The killing of Daunte Wright by a Brooklyn Center, Minn., police officer has thrust Mayor Mike Elliott into the national spotlight.

The big picture: Elliott, with the backing of the city council, has acted quickly and boldly in the wake of the shooting. He fired longtime city manager Curt Boganey, took control of the police department and called for the firing of officer Kim Potter, who resigned on Tuesday.

Context: What's happening in Brooklyn Center is a tough situation for anyone, let alone a 37-year-old who had no prior City Council experience and has only been mayor of the city of 31,000 for two years.

  • Rep. Samantha Vang (DFL-Brooklyn Center) noted that a city Brooklyn Center's size doesn't have the resources like Minneapolis or St. Paul to handle protests and unrest, which she described as the biggest public safety issue in America.
  • "It's not easy and I can only imagine the position he is in," she said.

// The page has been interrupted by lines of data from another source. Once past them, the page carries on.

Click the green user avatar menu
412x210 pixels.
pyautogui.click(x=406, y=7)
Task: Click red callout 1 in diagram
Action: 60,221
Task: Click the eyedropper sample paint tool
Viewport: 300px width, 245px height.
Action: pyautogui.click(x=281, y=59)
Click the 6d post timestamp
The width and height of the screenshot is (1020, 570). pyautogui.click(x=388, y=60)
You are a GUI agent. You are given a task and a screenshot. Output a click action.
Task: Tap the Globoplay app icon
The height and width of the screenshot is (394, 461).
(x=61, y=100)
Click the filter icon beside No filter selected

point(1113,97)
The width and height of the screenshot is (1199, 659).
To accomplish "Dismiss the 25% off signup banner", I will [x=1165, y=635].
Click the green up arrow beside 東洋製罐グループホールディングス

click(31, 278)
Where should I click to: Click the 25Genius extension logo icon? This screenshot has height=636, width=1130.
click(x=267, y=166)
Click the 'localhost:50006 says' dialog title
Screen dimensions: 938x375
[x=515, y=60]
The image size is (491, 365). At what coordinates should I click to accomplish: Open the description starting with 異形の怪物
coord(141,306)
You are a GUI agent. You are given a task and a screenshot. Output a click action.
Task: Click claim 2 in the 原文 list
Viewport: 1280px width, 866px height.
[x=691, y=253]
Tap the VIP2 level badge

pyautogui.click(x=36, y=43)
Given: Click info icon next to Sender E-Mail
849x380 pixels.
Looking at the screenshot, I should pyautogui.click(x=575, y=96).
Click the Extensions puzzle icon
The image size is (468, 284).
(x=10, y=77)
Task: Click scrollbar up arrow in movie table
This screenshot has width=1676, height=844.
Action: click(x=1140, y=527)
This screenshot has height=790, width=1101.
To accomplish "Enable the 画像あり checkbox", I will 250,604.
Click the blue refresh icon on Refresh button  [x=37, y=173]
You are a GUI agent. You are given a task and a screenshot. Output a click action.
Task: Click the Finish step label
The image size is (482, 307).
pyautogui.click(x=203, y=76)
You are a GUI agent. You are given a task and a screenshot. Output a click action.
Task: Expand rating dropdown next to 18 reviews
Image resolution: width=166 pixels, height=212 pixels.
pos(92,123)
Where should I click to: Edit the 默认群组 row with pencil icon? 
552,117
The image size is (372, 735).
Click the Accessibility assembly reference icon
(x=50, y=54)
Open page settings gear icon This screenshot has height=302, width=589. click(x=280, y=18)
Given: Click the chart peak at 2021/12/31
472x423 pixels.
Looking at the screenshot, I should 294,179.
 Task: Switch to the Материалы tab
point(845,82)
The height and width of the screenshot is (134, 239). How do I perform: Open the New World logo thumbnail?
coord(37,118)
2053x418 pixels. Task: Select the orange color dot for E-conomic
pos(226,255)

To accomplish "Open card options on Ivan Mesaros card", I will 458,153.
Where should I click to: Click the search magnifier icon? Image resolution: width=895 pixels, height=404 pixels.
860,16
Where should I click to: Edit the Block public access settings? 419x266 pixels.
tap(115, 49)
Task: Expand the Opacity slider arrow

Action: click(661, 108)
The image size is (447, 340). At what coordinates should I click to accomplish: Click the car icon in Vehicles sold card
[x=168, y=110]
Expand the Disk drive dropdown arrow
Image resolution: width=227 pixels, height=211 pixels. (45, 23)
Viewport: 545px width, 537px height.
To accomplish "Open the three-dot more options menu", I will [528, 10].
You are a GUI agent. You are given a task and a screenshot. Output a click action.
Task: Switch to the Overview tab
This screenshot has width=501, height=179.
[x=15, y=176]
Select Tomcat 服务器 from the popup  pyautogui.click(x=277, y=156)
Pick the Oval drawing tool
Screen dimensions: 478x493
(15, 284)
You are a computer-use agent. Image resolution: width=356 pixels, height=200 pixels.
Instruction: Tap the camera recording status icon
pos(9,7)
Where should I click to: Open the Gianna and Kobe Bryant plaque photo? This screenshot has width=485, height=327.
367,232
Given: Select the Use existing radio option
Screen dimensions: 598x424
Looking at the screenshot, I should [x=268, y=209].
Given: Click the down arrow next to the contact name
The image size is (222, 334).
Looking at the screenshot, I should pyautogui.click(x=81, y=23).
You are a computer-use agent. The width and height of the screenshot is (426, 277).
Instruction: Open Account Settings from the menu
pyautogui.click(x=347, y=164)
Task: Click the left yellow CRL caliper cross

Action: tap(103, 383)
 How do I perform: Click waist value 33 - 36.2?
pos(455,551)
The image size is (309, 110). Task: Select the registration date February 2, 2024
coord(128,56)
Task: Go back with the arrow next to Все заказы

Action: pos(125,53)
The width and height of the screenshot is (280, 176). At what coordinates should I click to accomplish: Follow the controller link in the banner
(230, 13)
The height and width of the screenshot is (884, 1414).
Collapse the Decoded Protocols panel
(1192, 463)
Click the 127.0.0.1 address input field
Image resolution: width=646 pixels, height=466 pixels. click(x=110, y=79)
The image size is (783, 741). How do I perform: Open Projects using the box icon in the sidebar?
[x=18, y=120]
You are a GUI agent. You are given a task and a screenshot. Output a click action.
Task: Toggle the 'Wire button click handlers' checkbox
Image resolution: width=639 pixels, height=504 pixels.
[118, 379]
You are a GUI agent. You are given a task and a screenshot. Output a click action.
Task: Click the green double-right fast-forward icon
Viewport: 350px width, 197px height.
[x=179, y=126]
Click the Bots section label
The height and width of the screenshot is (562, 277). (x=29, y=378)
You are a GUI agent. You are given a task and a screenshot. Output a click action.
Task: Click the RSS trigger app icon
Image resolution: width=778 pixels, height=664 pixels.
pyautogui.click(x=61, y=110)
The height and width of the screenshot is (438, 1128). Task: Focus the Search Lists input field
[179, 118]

Elliott immigrated to the US from Liberia at age 11, graduated from Hamline University and is reflective of the west metro suburb he leads. Brooklyn Center is young, diverse and has a large Liberian population.

The other side: While some have praised Elliott's swift actions, the move to fire Boganey, who is Black, was concerning to state Sen. Chris Eaton (DFL), who has represented Brooklyn Center at the Capitol for 10 years.

  • "I'm absolutely flabbergasted that he fired our city manager who has been here for quite some time and is a personal friend and does an excellent job," Eaton told Axios.
  • Eaton was also concerned about Elliott's lack of experience to oversee the police department.

Eaton, whose husband Tim Willson lost to Elliott in the mayoral race, appreciated Elliott's efforts to calm the protestors on Monday and said, "I think he's doing the best he can. I just am not sure he's qualified."

What's ahead: Elliott held a press conference on Tuesday, shortly after police chief Tim Gannon resigned.

  • Elliott called on Gov. Tim Walz to move the Potter case to Attorney General Keith Ellison's office for prosecution.
  • Washington County District Attorney Pete Orput expects to make a charging decision today.

This story first appeared in the Axios Twin Cities newsletter, designed to help readers get smarter, faster on the most consequential news unfolding in their own backyard.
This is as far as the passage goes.